- City population growth slowed or fell over the past three years, reversing early-decade expansions, a Brookings Institution study found
- Exit from COVID-19 lockdowns may return growth to city populations as workers seek low transportation costs
- Rising housing costs and lack of options for lower income levels helped stall city growth, ex-Obama administration official tells Karma.
COVID-19 is taking a rising toll in both lives and livelihoods, with nearly every person on the planet affected. City populations, in decline before COVID-19 and its response brought the U.S. economy to its knees, may end up a rare beneficiary of the pandemic.
U.S. cities, for the most part, stopped growing the way they were in the years after the 2008 recession. A recent Brookings Institution survey found that around 2016, urban growth tailed off and suburbs resumed gaining inhabitants as they had for much of last century. Among cities with more than 1 million residents, New York and Chicago lost population, while Los Angeles, Houston and Philadelphia saw growth rates narrow.
Experts, including study author William Frey and former planning director of Washington, D.C., Harriet Tregoning, say soaring housing costs are responsible for sagging city populations. People moved to cities post-recession, as prices fell. However, New York City home prices nearly doubled between 2010 and 2019, according to data from Miller Samuel/Douglas Elliman reported in December by Curbed New York.
“Cities have found it difficult to keep up with housing demand, and to provide enough housing for those at different income levels,” Tregoning, who is now director of the New Urban Mobility alliance in Washington, told Karma in an interview.
Frey in 2014 wrote a piece speculating that the ‘10s would be the decade of urban expansion, based on rising city population figures and slumping suburban growth.
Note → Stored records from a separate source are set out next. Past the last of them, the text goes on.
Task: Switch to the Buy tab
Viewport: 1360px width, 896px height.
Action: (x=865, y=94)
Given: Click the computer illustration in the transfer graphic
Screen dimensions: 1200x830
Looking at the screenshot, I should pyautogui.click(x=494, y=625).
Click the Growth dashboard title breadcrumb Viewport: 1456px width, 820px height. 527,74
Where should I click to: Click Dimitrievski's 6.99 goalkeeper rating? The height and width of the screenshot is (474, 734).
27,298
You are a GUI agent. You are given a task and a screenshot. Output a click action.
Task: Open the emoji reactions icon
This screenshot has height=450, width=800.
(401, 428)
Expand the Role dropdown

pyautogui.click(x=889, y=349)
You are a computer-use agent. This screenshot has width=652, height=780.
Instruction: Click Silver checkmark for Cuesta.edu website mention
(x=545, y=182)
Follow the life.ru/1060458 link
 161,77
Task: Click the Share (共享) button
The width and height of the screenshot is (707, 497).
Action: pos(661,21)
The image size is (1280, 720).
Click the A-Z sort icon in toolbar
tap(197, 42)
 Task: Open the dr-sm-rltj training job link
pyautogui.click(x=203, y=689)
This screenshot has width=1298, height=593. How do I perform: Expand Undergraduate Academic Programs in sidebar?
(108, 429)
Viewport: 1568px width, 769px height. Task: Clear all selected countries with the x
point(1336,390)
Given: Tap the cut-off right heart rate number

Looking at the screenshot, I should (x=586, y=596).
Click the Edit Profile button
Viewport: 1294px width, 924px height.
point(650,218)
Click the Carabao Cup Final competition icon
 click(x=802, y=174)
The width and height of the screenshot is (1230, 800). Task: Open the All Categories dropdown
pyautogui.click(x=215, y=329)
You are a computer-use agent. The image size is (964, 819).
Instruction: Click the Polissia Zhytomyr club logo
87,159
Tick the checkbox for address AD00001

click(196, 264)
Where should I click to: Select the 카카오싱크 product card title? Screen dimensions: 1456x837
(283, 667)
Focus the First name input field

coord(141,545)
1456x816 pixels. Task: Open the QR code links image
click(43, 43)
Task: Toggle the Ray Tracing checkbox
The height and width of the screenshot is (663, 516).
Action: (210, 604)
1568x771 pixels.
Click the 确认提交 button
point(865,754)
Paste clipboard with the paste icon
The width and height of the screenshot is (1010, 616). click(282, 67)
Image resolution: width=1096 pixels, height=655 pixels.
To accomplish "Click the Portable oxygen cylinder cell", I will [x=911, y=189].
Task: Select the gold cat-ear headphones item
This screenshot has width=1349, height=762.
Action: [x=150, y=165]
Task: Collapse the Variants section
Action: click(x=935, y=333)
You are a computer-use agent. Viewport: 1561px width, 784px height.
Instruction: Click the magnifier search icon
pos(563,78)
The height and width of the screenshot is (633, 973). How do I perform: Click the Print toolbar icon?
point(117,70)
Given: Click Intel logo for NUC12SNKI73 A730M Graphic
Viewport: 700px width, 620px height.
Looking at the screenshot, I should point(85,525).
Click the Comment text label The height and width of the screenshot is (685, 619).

As the economy healed, suburbs saw hiring pick up again and lending loosened up so young buyers were able to pick up first homes and move from cities, he wrote in his new article.
“Some of the ‘return to the city’ movement was spurred by the economic difficulties millennials faced,” he wrote.
Economic difficulties may be on cities’ side again as the economy seeks to shake off the effects of the COVID-19 lockdown.
Cheaper transportation continues to draw people to cities, and that may help as individual and family budgets are strained by unemployment and other fiscal problems brought on by the economy’s collapse, Tregoning said. For example, in Washington D.C.’s metro area, 9% of household income goes to transportation while outside of that zone, where car commuting prevails, that number more than doubles to 19%, she said.
“If the economic hangover is long, cities might begin to look attractive again,” she said.
Then there’s just the simple history of economic surges following calamities, which may also draw residents back to urban zones, Frey noted. Cities grew the most after the 2008 recession, he said. That was a time when housing loans dried up and suburbs hemorrhaged jobs.
“There is a possibility that young adults — both millennials and Gen Z — may again gravitate to big cities as the pandemic recedes and gives way to a recovering economy,” he wrote.
Car commuting has plummeted during the economic lockdowns, contributing to cleaner air around the world. Millennials and Gen Z may be drawn to cheaper, cleaner city transportation options, such as walking, bicycling and mass transportation, once the economy opens up. Biking has soared in New York this year, the New York Times reported.
Still, this is all speculation. And both noted that they have little visibility into the effects of the most recent population shifts on the job market: predicting winners and losers isn’t possible from the midst of the current chaos.